This section of the code models the dataset into a graph of two types of nodes -- role-1 and role-2. Each impression of the dataset is modelled as an edge between a node of type role-1 and a node of type role-2.
Since we have no information as what features belong users and advertisements (we use the term 'role' to refer to either of them), we ran experiments to try out various feature-to-role assignments and measuring the performance on the validation dataset. Finally, we settled with the following assignment
- Role 1: f_6
- Role 2: f_2, f_4, and f_16
It is important to note that these roles need not refer to users and advertisements individually. We only expect them to refer to groups of users and groups of advertisements.
Therefore, every impression connects a node of type role 1 and node of type role 2.
The graph is modeled with nodes corresponding to roles 1 and 2 and edges corresponding to every impression
Place the Sharechat Recsys2023 datasets in the folder $GIT_ROOT/dataset/sharechat_recsys2023_data
a. $GIT_ROOT/data/sharechat_recsys2023_data/train/ --> place the training dataset here
Due to the inherent Random nature of the GNN edge sampling, we perform monte carlo simulation (10 runs in our case) and pick the embedding set that performs best on the validation (day 66) dataset. The following steps are performed in a loop
- Group dataset into nodes based on features f_6 for role-1 and f_2, f_4, and f_16 for role-2
- Create train and val masks for the training dataset:
- training data uses all days until and including day 65
- validation data uses day 66
- Create a yaml file to communicate the graph information to the GNN run
- Run the GNN and obtain embeddings:
- for the first run of the monte carlo, the GNN builds the graph and that takes longer compared to the subsequent runs, which can re-use the constructed graph.
- Use the embeddings and run xgboost with hyper-parameter optimization and evaluate the quality of embeddings
We have created a script that ties everything in this folder and runs until it generates the best embeddings.

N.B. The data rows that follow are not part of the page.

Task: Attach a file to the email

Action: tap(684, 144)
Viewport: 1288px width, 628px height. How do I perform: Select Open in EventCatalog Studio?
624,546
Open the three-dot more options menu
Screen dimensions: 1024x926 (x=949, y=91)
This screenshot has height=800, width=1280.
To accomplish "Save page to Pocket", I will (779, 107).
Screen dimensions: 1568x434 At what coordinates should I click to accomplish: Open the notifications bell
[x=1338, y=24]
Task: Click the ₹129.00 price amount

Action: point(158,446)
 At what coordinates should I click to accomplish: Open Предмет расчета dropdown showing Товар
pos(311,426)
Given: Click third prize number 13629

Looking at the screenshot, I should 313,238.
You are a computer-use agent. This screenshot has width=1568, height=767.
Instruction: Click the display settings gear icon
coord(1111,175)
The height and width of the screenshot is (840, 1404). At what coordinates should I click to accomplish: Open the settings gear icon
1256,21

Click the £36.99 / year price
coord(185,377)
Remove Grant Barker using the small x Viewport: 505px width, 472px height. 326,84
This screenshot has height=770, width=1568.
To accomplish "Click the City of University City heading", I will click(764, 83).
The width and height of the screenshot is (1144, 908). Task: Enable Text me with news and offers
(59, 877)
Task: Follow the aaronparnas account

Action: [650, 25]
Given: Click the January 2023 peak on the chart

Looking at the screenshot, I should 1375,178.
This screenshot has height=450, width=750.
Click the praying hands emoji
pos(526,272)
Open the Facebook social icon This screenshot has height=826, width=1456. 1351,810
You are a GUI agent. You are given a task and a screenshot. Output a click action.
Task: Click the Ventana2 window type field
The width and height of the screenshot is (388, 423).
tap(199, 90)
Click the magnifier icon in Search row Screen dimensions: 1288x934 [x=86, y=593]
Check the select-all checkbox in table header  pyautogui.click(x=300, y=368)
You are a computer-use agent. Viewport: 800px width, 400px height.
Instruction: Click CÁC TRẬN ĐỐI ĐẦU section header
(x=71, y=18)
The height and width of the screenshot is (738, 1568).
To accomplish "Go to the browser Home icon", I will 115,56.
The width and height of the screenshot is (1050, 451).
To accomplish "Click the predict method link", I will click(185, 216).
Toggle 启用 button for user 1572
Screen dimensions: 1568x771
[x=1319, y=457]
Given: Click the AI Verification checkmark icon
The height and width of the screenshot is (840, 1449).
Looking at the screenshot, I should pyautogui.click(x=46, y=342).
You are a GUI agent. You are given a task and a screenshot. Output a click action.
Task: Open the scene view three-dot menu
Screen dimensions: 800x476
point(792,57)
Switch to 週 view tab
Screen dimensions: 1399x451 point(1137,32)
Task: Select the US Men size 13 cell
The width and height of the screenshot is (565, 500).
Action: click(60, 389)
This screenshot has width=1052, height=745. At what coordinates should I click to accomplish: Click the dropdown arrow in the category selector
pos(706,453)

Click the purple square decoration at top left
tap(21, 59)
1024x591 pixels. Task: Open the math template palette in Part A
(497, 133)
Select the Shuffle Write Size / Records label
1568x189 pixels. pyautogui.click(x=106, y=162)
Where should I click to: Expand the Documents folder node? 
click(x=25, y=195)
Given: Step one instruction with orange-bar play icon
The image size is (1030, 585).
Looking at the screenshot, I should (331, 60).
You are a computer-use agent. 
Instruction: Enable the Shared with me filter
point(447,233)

If you like to run the components of the code one-by-one, then skip this section and go to the next section
bash train_all.sh
The run takes ~1 day to complete depending on the computer configuration. The log for the 4 steps are available as 0.log, 1.log, 2.log, and 3.log. The trained models and embeddings corresponding to the best validation score will be placed in the folder ./best_embedding/
- Step 1: Generate GNN-based embeddings for graph that uses edges that have is_clicked=1 for training
bash 0_run_monte_carlo_is_clicked_train.sh
- Step 2: Pick the best embedding for is_clicked and save it in ./best_embedding/gnn_emb_is_clicked.csv.gz
bash 1_extract_results.sh
- Step 3: Generate GNN-based embeddings for graph that uses edges that have is_installed=1 for training
bash 2_run_monte_carlo_is_installed_train.sh
- Step 4: Pick the best embedding for is_clicked and save it in ./best_embedding/gnn_emb_is_installed.csv.gz
bash 3_extract_results.sh